● Trecho de origem
↓↓↓

De acordo com a legislação brasileira, órfãos menores de 21 anos podem solicitar pensão da Previdência Social, caso sejam dependentes diretos da pessoa falecida, desde que ela tenha sido segurada pelo Instituto Nacional do Seguro Social (INSS). Desde março, tramita no Senado federal projeto de lei que prevê pensão mensal a menores de 18 anos que perderam pai ou mãe em decorrência da pandemia.
Arrimo de família
Valentina FraizEm 20,6% dos domicílios brasileiros, a renda de pessoas com mais de 60 anos corresponde a mais da metade do orçamento familiar, enquanto 18,1% dos lares do país contam apenas com a renda de idosos para subsistir. Ao mostrar que, até julho de 2020, 73,8% das mortes por Covid-19 ocorreram entre pessoas com 60 anos ou mais, estudo desenvolvido pela economista Ana Amélia Camarano, do Ipea, alerta para o impacto dessas mortes na renda das famílias brasileiras. “Em lares onde o idoso é responsável por mais de 50% dos rendimentos, quando ele morre, o rendimento médio per capita desses domicílios cai de cerca de R$ 1,6 mil mensais para R$ 425, ou seja, uma diminuição de quase 75%”, destaca Camarano.
Elaborada a partir de dados da Pesquisa Nacional por Amostra de Domicílios (Pnad) Contínua, a análise do Ipea identificou que em 33,9% dos 71,3 milhões de domicílios brasileiros vivia ao menos um idoso, em 2018. No total, esses lares abrigavam 62,5 milhões de pessoas, ou seja, uma média de 2,6 pessoas por domicílio, das quais 30,1 milhões não eram idosas. “Dentre os não idosos, 16,6 milhões não trabalhavam e o idoso colaborava com 69,8% da renda desses lares. E 56,3% dessa renda vinha de pensões ou aposentadoria”, relata a economista.

↑↑↑

● Dados para análise
↓↓↓

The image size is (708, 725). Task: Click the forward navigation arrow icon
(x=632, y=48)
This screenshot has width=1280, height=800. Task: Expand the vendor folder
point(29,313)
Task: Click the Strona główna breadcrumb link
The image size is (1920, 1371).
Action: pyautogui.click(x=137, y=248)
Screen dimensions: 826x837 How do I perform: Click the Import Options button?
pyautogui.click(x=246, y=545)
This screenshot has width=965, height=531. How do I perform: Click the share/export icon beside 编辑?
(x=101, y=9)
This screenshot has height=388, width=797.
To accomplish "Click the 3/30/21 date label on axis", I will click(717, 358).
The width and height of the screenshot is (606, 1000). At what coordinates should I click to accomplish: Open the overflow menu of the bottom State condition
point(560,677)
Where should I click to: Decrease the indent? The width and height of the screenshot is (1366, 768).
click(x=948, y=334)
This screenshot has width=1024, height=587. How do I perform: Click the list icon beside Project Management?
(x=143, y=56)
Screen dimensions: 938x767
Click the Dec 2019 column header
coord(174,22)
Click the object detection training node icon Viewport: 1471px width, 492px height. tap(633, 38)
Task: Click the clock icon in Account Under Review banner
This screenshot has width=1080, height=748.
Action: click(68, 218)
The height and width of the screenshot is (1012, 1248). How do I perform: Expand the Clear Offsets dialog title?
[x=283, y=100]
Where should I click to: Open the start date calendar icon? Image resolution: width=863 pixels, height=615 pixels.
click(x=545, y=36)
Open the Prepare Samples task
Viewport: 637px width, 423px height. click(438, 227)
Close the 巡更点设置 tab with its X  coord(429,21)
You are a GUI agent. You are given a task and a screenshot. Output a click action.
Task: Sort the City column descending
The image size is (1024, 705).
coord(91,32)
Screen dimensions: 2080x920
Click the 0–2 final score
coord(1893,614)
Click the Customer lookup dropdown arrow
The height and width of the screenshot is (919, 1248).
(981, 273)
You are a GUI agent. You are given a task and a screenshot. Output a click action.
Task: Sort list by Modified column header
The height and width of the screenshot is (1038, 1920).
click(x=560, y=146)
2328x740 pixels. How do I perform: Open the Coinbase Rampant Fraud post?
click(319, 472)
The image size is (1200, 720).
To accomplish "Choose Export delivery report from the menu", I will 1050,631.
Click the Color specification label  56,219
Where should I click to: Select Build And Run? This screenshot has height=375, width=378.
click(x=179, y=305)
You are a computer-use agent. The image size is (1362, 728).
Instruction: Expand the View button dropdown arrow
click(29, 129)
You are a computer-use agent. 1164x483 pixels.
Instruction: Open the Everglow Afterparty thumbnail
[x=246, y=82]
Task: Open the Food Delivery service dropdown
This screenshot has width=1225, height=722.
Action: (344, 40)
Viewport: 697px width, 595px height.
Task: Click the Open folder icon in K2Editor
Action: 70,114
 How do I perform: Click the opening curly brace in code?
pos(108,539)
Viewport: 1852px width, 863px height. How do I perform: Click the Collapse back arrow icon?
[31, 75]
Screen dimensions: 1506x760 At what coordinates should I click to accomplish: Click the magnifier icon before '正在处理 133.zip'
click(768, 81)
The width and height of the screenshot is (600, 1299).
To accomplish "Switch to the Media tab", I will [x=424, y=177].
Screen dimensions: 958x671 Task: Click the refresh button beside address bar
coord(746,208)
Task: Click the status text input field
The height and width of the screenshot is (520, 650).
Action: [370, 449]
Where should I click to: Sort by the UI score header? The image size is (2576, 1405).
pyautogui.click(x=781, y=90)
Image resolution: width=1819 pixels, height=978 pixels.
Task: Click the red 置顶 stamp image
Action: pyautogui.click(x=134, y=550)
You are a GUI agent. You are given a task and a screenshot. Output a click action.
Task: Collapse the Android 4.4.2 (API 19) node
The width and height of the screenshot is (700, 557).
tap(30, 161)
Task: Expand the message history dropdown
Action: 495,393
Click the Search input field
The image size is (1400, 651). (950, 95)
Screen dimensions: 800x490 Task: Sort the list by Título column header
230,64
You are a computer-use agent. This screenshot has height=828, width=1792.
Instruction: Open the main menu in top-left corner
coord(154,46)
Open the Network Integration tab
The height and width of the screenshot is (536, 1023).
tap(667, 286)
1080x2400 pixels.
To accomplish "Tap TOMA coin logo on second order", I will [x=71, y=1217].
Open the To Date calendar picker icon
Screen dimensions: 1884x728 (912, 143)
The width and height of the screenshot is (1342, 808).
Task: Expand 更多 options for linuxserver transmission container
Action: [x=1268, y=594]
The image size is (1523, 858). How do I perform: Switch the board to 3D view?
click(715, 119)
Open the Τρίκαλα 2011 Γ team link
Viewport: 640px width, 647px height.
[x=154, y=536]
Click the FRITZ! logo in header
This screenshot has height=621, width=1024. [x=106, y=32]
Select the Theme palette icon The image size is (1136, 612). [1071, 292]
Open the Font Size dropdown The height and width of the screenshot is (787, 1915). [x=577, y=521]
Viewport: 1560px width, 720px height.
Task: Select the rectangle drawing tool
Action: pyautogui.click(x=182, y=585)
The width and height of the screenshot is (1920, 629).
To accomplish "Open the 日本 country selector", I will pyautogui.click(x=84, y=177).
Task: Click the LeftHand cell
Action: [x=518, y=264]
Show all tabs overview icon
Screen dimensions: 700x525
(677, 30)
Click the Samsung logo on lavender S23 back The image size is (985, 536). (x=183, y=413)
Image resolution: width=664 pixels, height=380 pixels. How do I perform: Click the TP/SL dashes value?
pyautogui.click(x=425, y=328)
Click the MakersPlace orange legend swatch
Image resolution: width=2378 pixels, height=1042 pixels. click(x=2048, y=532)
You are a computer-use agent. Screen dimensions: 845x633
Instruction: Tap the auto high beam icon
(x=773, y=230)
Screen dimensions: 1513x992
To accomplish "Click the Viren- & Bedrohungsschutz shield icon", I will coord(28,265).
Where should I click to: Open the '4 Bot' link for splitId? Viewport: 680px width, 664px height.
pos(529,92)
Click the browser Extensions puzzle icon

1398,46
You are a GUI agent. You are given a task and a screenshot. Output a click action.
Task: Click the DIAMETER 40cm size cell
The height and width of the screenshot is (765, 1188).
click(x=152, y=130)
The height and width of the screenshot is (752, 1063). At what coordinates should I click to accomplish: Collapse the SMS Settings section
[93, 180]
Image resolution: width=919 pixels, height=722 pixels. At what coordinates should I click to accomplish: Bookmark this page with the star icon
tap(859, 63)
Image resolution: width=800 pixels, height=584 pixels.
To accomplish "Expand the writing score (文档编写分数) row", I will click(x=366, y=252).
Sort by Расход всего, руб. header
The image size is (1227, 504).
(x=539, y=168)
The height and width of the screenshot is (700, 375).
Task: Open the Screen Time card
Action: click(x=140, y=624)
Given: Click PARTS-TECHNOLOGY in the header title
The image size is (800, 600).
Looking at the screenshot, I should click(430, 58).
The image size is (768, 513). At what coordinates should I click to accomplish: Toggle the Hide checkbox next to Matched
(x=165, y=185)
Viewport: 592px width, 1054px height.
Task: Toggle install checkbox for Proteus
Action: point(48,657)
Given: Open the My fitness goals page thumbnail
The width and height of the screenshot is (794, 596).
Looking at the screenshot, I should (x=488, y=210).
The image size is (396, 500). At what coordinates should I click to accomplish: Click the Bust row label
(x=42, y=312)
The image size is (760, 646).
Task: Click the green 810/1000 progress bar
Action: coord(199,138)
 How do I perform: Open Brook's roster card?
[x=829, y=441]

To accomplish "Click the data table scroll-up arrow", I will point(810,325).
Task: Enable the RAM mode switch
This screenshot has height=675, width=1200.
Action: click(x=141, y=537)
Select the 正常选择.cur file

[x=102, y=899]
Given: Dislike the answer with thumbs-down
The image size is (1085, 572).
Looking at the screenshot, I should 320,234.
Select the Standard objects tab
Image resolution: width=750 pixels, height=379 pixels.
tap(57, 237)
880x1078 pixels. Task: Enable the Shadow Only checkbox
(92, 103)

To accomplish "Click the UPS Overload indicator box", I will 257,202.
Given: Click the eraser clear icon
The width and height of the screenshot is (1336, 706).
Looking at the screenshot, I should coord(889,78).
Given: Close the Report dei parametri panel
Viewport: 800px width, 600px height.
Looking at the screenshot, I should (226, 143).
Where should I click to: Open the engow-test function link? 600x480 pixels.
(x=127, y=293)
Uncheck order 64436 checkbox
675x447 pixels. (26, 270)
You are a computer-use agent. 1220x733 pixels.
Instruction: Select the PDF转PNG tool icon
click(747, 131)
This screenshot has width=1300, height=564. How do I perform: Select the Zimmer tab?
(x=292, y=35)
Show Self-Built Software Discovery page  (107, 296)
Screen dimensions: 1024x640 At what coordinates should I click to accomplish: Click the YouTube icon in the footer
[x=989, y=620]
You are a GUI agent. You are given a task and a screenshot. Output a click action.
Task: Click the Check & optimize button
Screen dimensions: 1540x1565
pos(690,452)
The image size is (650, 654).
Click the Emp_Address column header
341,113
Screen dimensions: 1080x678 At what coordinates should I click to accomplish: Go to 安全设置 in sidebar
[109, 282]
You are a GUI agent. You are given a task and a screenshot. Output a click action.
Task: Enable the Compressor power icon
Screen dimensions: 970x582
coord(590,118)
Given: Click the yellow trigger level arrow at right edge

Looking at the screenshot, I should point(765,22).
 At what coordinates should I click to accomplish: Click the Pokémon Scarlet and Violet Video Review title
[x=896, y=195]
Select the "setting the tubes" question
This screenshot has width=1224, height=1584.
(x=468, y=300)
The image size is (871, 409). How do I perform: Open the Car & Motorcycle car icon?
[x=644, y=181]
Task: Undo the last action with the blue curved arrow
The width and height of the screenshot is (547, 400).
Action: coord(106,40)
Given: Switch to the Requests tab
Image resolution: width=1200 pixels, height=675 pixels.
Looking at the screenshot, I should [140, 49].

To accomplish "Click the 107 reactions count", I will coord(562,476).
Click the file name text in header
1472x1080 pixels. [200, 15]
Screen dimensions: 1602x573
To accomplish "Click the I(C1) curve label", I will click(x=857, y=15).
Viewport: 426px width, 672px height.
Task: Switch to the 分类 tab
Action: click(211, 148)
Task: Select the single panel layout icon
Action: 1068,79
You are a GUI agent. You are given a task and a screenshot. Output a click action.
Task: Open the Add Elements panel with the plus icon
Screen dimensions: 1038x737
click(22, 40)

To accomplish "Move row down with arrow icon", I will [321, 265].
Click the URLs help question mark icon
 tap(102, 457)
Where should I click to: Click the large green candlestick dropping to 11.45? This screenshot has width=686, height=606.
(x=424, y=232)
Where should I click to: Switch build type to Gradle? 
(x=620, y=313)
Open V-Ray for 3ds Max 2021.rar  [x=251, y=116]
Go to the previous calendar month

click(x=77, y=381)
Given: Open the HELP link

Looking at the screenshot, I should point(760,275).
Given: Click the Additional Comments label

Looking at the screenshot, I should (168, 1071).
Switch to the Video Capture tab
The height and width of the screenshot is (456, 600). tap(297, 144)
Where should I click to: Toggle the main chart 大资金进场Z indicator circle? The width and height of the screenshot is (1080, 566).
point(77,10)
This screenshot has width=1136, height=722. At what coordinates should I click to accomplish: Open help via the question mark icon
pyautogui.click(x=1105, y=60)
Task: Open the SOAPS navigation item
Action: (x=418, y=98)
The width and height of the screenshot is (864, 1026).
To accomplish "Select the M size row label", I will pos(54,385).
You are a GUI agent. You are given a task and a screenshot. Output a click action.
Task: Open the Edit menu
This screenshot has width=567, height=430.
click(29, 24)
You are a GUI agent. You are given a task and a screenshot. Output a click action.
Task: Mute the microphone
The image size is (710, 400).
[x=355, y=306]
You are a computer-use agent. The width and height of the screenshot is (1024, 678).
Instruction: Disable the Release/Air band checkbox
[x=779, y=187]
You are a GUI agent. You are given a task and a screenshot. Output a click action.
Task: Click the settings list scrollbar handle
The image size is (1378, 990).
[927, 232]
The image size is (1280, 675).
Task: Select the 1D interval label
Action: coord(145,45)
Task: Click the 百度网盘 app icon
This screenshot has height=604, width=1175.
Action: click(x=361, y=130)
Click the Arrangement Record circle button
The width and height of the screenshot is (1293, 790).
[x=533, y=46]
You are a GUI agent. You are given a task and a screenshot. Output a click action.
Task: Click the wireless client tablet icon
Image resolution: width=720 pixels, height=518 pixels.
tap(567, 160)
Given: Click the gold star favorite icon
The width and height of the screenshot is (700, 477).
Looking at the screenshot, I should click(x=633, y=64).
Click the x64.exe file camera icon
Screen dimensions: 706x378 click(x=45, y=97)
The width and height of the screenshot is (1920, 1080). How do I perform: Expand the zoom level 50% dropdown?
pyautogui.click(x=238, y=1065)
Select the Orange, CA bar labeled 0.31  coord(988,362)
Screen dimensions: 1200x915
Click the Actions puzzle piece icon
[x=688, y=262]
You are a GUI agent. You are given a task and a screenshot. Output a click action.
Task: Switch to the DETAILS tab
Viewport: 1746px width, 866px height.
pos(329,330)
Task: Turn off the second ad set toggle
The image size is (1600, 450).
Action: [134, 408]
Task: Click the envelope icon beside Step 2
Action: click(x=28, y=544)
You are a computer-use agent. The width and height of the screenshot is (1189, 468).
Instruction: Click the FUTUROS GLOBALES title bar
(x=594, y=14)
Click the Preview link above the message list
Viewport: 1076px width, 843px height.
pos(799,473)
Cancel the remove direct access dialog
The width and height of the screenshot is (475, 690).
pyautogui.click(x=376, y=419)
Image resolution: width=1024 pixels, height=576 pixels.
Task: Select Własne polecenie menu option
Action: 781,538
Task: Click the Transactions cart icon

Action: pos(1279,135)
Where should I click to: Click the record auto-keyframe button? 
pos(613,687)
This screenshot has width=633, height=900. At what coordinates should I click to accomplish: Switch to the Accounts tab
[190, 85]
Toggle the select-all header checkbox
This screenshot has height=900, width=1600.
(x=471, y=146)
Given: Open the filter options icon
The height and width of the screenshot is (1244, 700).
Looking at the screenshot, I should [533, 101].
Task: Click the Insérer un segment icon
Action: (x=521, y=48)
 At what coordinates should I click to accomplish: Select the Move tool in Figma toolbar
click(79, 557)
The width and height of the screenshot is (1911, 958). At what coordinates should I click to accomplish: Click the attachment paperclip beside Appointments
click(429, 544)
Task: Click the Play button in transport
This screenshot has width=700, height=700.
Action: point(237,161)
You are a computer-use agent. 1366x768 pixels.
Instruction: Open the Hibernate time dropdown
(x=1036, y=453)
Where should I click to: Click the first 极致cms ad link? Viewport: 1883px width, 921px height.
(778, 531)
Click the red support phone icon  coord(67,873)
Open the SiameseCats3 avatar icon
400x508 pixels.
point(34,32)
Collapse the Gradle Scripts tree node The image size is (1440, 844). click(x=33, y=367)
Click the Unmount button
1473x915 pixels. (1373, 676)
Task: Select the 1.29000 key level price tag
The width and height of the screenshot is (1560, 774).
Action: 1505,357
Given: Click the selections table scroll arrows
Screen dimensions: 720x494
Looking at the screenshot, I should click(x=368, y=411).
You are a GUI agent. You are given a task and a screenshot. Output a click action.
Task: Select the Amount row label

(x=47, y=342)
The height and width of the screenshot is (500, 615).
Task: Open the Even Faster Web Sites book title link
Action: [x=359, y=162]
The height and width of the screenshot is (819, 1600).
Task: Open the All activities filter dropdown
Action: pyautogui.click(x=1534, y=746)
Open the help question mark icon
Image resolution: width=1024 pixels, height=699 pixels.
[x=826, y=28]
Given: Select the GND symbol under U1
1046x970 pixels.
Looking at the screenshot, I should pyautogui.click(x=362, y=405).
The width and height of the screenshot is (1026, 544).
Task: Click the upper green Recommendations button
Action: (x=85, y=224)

↑↑↑

● Tarefa 1
Liste todas as porcentagens que aparecem no último parágrafo do trecho sobre pensões e renda de idosos.
● Tarefa 2
Por favor, retome o trecho sobre pensões e renda de idosos a partir do ponto em que ele termina.

● Área de resposta 1
33,9%, 69,8% e 56,3%

● Área de resposta 2
Desde o final da década de 1990, de acordo com Camarano, o país vivencia um processo em que cada vez mais os idosos se tornam arrimos de família, sustentando filhos e netos. “Esse fenômeno está relacionado com as dificuldades enfrentadas por pessoas de 15 a 29 anos para ingressar e permanecer no mercado de trabalho”, justifica. Outra tendência, segundo a economista, envolve o aumento de indivíduos com 50 a 59 anos que não trabalham nem procuram trabalho, não são aposentados, tampouco pensionistas. “Em 1992, 5,3% de pessoas nessa faixa etária moravam com os pais, percentual que subiu para 9,1%, em 2012.” Isso significa, na avaliação de Camarano, que as famílias brasileiras estão sendo cada vez mais solicitadas a manter financeiramente seus vulneráveis, com os idosos assumindo protagonismo nesse contexto. “O apoio entre gerações por meio de arranjos familiares tem funcionado como estratégia de sobrevivência no país”, finaliza.